2009-03-12 00:28:04 | 音楽・コンサート評

2008年後半に聞いた最初のコンサートは、9月15日のリッカルド・ムーティ指揮のウィーン・フィルハーモニー管弦楽団大阪公演(於 フェスティバル・ホール)だった。ウィーン・フィルを生で聴くのは実は今回が初めてで、毎年元日にテレビでニューイヤー・コンサートの中継を見たり、中学生のころから数知れないLPやCDで聞いてきたオーケストラを生で聴けるのは感慨深かった。イタリア出身の67歳のムーティは、ズービン・メータやダニエル・バレンボイム、小澤征爾などと同世代で、ニューイヤ―コンサートも4回指揮し、ウィーン・フィルとの来日も今回で4回目と関係が親密である。この世代の指揮者は、現在のクラシック演奏の主流となりつつあるピリオド奏法(作曲された時代の楽器や奏法をなるべく忠実に再現しようとする奏法)を採用することなく、20世紀前半までのように現代楽器を使いながら、大人数でベートーヴェンやモーツァルト、さらにはバッハやハイドンといった古典派を演奏するのが特徴的だ。個人的には今まであまりピンとくる指揮者ではなかったが、今回は、ヴェルディの珍しい曲目とチャイコフスキーをウィーン・フィルで聴きたいということもあって行ってみた。

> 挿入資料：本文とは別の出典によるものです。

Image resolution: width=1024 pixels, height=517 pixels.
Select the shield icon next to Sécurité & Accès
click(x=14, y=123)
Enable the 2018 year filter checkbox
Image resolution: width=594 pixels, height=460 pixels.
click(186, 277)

ステージの右端の最前列の席だったので至近距離でムーティの指揮やウィーン・フィルの演奏を聴くことができた。一番印象的だったのは、日本人にもおなじみのコンサート・マスターのライナー・キュッヒルのヴァイオリンの音色がまるでソリストのようにはっきり聞き取れたことだった。ムーティの指揮は、楽団員の自発性を尊重しているようで、細かい指示はあまり出さず、振らない時もあったりしながら、要所要所は締めて、盛り上げるというような余裕を感じさせた。 曲目は、前半はヴェルディの『ジョヴァンナ・ダルコ』序曲、『シチリア島の夕べの祈り』からバレエ音楽「四季」で、どちらもムーティは録音しているが他にはCDはほとんどない珍しい演目で、もちろん今回初めて聞いた。前者はジャンヌ・ダルクを、後者は1282年のフランス人支配者によるシチリア島民の虐殺を描いたオペラということでテーマとしては悲劇的な史実を含んでいるようだが、音楽的にはムーティ得意のイタリア・オペラで、ウィーン・フィルの柔らかく優美な響きがマッチしてよかった。前半を聞く限りはさすがに世界トップレベルのオーケストラだと感心した。

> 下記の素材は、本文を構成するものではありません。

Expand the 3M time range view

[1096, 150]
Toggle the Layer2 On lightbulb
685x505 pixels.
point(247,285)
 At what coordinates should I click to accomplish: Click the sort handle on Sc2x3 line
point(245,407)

後半は慣れ親しんだチャイコフスキーの交響曲第5番で、こちらは率直に言って、最高の出来とは言えなかった。金管でミスも少なくなかったし、ウィーン・フィルの特徴といえば特徴だが、エッジが甘いというか、ソフトフォーカスというか、もともとチャイコフスキーのムード音楽的なところがウィーン・フィルの緩い演奏で悪い意味で強調されてしまった感があった。アンコールは、ムーティが2000年のニューイヤー・コンサートで取り上げたヨーゼフ・シュトラウスのワルツ「マリアの思い出」で、これも珍しい演目で、最後にウィーン・フィルによるウィンナー・ワルツを聞けて、聴衆一同大満足だった。

 9月21日は、東京芸術劇場で読売日本交響楽団のコンサートを聴いた。指揮はポーランド出身のスタニスラフ・スクロヴァチェススキーで85歳と高齢ながら、テンポの速く、スマートな演奏で人気の巨匠である。彼のベートーヴェン交響曲全集やブルックナーの全集は、カラヤンとはまた違うが同様に現代的でスマートな魅力あるセットだ。今回の演目は、前半が、ブラームスのピアノ協奏曲第1番(ピアノ ジョン・キムラ・パーカー)、後半がブルックナーの交響曲第0番だった。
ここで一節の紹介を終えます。